Ingredients:
- 2 lbs (900g) of Yukon Gold potatoes, peeled and cut into cubes
- 1/4 cup (60ml) of beef tallow
- 1 tsp (5g) of sea salt
- 1/2 tsp (2g) of freshly ground black pepper
- 1 tsp (5g) of garlic powder (optional)
- 1 tsp (5g) of fresh rosemary, chopped (optional)
Instructions:
- Peel and cube the Yukon Gold potatoes into even-sized pieces (about 1-inch cubes). Rinse in cold water to remove excess starch, then drain thoroughly.
- In a medium pot, cover the cubed potatoes with cold water. Add a pinch of salt and bring to a boil; then reduce heat and simmer for 8-10 minutes until just tender. Drain and allow to steam dry for a few minutes.
- In a large skillet over medium heat, add beef tallow and allow it to melt until shimmering.

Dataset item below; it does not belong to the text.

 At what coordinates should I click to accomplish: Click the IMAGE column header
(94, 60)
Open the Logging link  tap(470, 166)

- Carefully add the parboiled potatoes to the skillet. Fry until they are golden and crispy, about 15 minutes, turning occasionally with tongs or a spatula. Season with salt, pepper, and optional garlic powder and rosemary in the last few minutes of frying.
- Once crispy, use a slotted spoon to transfer the potatoes onto a plate lined with paper towels to absorb excess fat. Serve hot, garnished with additional rosemary if desired.